> [FUENTE]
****************************************

CUANDO LAS MINORÍAS CREEN SER MAYORÍAS

Por Horacio R. Brum

 En setiembre pasado, mientras crecía la fogata de la independencia de Cataluña, revivían en Chile los fantasmas de los tiempos del golpe militar contra Salvador Allende, pese a que ya se acercan las tres décadas del fin de la dictadura pinochetista y el medio siglo de su inicio. El  diputado y candidato presidencial de la derecha José Antonio Kast pidió que se saque la estatua de Allende de la plaza del palacio de gobierno, porque “es una persona que genera conflicto, que genera división, que llevó a este país a una situación extrema, una situación donde él mismo fue derrocado por el pueblo». Para Kast, los militares golpistas y sus cómplices civiles son el pueblo y es la carga ideológica que se le da a esta palabra la que ha llevado a tantas divisiones y conflictos, desde el Chile de ayer a la Cataluña de hoy.

En las elecciones presidenciales del 4 de setiembre de 1970 la coalición de partidos de izquierda (Unidad Popular) que encabezaba Allende obtuvo el 36,63% de los votos, en un país en el cual sufragaban no más de tres millones y medio de sus ocho millones de habitantes, porque no podían hacerlo los analfabetos ni los menores de 21 años. La alianza allendista apenas tenía 40.000 sufragios más que la coalición de la derecha; si se sumaban los votos de esta última y los de la Democracia Cristiana (DC), un partido de raigambre derechista, aunque con unos sectores minoritarios simpatizantes de la izquierda, parece claro que más de dos tercios de los chilenos que pudieron acudir a las urnas no simpatizaban con el allendismo. Por otra parte, debido a que Salvador Allende no obtuvo una mayoría absoluta, su elección debió ser refrendada por Congreso Pleno (la Asamblea General del poder Legislativo). Así, el primer presidente socialista de Chile solamente pudo serlo después de haber pactado con la Democracia Cristiana un compromiso de respeto a las instituciones y fue designado por el Congreso gracias al respaldo de ésta.

Con esa base de poder tan precaria, la Unidad Popular creyó poder cambiar los cimientos de una sociedad con profundas raíces autoritarias y hacer pacíficamente lo que entonces se llamó “la revolución con olor a empanadas y vino tinto”, por su naturaleza popular y chilena. Las movilizaciones de masas crearon la ilusión de que había un pueblo dispuesto a respaldar el proceso hasta las últimas consecuencias, y aunque el Presidente fue partidario de la vía pacífica casi hasta el final, estaba rodeado por varios sectores que, con la lógica revolucionaria de aquellos años, aprovechaban la coyuntura para preparar la obtención del poder por la violencia. Por otra parte, hubo una enorme ingenuidad en la consideración de varios factores internos y externos; Allende estaba convencido, por ejemplo, de la vocación democrática de las Fuerzas Armadas, al punto de que, cuando estalló el golpe, pensó que Pinochet estaba prisionero de los alzados. Además, creía que la derecha económica iba a ceder sus enormes privilegios, sólo por respetar las reglas del juego político. En el ámbito internacional, no se dio importancia al hecho de que las dictaduras militares se iban extendiendo por la región y no sonó ninguna campana de alarma cuando cayó Uruguay, que probablemente era la democracia más sólida. Asimismo, se ignoró el anticomunismo visceral de Richard Nixon, el presidente de los Estados Unidos y la obsesión de Washington de no permitir nunca más el surgimiento de otra Cuba.

****************************************

> [MATERIAL PROPORCIONADO]
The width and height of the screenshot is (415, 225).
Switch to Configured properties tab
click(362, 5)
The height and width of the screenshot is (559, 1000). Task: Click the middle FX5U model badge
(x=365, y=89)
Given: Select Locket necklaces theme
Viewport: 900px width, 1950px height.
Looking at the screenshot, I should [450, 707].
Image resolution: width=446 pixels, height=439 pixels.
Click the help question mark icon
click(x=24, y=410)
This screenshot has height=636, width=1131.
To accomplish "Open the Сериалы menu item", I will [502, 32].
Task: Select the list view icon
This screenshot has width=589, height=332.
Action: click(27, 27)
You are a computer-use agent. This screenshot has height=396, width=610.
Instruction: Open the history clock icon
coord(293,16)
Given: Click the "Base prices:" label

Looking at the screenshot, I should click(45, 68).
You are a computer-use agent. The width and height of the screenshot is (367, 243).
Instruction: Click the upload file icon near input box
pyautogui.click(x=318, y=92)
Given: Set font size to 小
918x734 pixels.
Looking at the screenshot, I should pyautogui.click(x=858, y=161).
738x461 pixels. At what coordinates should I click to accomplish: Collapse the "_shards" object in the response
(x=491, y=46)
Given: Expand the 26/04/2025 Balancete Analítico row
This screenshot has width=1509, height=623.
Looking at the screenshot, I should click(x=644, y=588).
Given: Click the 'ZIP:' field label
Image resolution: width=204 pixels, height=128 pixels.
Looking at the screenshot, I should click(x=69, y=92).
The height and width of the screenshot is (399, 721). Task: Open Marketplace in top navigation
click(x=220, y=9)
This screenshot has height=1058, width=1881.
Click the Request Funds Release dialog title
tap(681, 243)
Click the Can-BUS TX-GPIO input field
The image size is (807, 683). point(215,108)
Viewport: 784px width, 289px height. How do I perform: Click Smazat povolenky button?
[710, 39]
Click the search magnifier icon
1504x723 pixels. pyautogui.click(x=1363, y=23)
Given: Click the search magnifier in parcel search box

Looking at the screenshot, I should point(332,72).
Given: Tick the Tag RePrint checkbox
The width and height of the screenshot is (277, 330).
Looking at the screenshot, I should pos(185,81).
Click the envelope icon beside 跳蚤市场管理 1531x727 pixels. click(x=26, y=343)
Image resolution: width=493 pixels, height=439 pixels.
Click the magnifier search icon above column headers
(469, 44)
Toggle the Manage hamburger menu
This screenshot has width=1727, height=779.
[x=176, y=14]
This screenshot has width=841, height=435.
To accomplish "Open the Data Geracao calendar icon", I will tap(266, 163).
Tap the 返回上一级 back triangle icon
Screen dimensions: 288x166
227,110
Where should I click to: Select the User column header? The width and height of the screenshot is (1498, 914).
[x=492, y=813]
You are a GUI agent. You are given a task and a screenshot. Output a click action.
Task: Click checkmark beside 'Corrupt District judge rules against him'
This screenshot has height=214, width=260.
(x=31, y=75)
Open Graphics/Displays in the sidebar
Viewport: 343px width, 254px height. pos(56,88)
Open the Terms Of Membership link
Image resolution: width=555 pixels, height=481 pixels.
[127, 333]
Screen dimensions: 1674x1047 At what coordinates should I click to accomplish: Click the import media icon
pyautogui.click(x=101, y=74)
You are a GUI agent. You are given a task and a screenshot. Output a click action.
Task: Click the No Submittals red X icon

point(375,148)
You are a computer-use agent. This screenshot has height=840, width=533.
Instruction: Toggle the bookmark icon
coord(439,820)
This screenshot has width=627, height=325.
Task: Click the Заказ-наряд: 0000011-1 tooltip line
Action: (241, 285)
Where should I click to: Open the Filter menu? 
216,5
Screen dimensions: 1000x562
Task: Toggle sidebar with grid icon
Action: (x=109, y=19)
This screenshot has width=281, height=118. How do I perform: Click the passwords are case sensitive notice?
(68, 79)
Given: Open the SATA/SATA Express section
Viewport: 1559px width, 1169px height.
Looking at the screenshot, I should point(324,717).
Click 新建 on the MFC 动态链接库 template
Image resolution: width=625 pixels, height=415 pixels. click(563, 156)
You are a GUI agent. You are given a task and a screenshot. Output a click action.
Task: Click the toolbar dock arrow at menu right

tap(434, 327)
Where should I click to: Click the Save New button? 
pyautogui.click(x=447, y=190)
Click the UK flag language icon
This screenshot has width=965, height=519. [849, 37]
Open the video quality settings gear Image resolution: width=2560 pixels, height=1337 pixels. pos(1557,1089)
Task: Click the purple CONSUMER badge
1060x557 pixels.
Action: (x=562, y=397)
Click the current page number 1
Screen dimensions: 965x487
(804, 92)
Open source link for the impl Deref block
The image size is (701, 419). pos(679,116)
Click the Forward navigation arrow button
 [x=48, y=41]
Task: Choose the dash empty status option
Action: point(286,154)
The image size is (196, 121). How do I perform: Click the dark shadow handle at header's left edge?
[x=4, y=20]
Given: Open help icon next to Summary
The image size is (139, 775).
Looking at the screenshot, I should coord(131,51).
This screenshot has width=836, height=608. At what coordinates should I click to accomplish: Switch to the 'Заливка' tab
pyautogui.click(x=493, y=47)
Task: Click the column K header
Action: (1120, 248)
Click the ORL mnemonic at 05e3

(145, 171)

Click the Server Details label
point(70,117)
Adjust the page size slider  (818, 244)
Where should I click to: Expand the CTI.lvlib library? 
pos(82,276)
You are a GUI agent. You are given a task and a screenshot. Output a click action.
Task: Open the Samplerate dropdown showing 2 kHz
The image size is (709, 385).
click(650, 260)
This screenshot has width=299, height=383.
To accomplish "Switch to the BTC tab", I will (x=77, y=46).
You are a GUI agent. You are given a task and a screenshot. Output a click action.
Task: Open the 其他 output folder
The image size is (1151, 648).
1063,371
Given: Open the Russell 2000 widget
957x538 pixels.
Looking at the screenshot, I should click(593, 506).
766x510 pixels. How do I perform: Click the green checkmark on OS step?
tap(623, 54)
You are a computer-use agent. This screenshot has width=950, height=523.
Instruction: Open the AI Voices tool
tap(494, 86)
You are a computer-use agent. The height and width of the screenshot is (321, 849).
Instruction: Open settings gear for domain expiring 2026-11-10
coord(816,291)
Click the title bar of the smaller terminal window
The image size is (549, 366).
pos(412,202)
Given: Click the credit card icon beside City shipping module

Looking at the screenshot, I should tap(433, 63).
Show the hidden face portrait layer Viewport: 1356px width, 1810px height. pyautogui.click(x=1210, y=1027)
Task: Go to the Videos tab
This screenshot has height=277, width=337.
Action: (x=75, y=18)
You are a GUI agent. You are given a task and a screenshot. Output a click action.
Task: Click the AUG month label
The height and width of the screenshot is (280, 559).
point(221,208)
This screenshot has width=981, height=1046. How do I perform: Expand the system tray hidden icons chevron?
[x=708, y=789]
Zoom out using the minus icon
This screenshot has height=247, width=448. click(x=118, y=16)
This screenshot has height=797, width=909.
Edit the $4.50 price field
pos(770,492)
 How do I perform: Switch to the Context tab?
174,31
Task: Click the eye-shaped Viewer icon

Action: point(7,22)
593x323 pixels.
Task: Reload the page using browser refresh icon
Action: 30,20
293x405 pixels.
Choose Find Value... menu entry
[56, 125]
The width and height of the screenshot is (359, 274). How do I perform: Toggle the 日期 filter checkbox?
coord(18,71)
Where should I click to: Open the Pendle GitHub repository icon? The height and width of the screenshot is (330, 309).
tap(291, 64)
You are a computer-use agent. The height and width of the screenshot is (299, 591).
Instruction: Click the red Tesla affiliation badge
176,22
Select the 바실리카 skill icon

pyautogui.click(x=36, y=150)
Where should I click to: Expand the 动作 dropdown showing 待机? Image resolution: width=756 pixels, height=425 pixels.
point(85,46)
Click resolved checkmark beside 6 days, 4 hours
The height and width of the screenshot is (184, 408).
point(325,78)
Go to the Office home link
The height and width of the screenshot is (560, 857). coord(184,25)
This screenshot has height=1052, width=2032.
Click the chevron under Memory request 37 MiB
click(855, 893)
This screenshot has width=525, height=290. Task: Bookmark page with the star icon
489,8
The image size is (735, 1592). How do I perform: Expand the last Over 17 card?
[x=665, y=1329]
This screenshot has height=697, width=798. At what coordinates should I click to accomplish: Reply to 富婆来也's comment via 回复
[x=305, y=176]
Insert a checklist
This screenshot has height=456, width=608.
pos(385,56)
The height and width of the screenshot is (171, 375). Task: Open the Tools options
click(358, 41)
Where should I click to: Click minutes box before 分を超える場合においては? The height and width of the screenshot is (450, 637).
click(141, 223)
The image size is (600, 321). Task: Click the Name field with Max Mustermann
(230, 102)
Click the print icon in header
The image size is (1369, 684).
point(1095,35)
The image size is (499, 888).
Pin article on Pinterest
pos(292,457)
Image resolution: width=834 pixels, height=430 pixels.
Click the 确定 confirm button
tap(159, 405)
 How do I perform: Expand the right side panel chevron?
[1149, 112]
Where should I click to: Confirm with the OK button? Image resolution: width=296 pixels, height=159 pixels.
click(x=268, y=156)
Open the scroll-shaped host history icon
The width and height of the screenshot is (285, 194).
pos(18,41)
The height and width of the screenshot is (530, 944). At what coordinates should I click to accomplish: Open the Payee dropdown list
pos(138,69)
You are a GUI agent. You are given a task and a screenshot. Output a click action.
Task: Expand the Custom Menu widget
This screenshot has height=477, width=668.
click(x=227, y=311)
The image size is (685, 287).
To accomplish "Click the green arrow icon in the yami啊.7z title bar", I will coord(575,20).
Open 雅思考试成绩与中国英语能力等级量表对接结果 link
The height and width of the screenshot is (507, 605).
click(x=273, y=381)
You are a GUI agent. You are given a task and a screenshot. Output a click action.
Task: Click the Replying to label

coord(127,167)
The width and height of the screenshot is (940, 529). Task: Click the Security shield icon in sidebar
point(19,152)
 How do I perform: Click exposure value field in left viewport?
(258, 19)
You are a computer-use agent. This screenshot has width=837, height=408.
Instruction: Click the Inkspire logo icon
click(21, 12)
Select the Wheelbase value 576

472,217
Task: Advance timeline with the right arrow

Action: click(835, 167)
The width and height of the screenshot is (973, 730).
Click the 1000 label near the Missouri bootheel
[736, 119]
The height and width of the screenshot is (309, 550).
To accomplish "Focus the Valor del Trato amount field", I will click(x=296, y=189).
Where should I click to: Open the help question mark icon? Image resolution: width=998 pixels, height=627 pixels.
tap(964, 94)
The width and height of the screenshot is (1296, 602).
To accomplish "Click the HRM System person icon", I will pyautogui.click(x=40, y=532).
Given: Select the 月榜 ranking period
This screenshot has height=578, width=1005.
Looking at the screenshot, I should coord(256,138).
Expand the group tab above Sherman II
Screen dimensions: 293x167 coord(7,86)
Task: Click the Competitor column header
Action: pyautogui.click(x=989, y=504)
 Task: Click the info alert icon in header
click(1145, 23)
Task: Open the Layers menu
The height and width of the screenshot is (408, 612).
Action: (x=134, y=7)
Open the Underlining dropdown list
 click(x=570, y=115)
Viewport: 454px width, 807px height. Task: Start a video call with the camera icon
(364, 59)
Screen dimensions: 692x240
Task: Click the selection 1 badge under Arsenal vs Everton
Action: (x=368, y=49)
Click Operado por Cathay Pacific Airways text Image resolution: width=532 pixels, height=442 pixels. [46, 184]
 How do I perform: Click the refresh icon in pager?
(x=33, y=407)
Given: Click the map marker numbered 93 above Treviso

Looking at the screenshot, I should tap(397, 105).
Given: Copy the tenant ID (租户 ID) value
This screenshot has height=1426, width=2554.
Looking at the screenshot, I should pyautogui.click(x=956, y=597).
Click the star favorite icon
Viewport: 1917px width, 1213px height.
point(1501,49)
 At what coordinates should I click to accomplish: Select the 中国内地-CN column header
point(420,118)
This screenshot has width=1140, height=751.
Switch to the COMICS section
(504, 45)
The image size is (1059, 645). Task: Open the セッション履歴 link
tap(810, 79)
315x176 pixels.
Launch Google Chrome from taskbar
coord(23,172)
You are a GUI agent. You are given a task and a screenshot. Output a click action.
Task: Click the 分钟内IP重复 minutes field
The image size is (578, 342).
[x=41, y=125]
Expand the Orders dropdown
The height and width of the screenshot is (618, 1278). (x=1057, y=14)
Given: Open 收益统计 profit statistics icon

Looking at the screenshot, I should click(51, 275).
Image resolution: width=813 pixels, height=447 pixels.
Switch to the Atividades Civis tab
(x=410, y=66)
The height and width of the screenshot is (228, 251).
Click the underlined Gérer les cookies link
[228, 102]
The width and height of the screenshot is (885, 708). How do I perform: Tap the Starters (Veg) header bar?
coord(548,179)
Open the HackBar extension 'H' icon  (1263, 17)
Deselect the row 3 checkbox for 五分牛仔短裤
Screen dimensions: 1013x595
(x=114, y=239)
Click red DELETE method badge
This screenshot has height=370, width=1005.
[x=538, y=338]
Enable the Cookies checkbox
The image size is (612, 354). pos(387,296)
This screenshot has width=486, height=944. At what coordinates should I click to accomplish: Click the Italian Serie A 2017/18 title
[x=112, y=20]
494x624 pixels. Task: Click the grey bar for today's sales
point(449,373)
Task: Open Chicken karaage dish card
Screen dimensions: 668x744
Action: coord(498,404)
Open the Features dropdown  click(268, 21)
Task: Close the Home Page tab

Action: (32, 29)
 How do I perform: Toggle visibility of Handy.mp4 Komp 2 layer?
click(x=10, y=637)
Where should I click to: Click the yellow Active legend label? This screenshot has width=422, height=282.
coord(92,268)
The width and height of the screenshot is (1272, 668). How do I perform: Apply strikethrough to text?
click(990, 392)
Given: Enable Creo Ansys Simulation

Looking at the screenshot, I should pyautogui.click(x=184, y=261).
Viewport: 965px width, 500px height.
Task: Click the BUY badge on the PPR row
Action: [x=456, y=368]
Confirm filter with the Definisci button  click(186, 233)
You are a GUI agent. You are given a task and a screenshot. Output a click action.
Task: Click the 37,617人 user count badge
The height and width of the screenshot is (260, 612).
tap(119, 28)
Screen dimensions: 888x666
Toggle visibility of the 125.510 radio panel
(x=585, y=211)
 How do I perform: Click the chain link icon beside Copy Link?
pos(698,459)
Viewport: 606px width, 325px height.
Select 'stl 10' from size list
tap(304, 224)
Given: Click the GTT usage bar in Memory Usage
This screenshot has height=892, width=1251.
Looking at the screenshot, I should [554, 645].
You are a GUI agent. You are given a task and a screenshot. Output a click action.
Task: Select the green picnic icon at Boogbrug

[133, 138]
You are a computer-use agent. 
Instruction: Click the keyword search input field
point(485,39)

****************************************

> [REQUISITOS DE LA TAREA] Prosigue el artículo sobre Allende y la Unidad Popular en Chile a partir de su última oración.

> [RESPUESTA A LA TAREA]
La invocación al pueblo pareció ser suficiente para impulsar los cambios radicales, pero cuando los militares destruyeron la ilusión, ese pueblo no estuvo en las barricadas. Peor aún, Salvador Allende fue de los pocos que tuvieron la consecuencia de defender el proyecto revolucionario hasta el último aliento. La mayoría de los que habían fomentado la violencia desde la coalición gobernante, como Carlos Altamirano, el secretario del partido socialista cuya incitación a crear un nuevo Vietnam dio justificaciones a los golpistas,  corrió a refugiarse en las embajadas extranjeras para salir a exilios dorados, mientras los compañeros que habían creído en la fuerza del pueblo eran torturados y desaparecidos. Después de casi dos décadas de dictadura, esos personajes volvieron a Chile y se entronizaron en el gobierno de una sociedad cuyas heridas todavía rezuman. De los presidentes de la democracia, Michelle Bachelet es la única que tiene credenciales morales como víctima del golpe, porque junto a su madre fue encarcelada y torturada, a causa del delito de portación de apellido, ya que su padre fue un general constitucionalista de la Fuerza Aérea, quien murió a causa de las torturas que le infligieron sus propios compañeros. Ricardo Lagos, que se presentó como el “primer presidente socialista” de Chile después de Allende, terminó su mandato aclamado por los empresarios al grito de: “We love Lagos!”.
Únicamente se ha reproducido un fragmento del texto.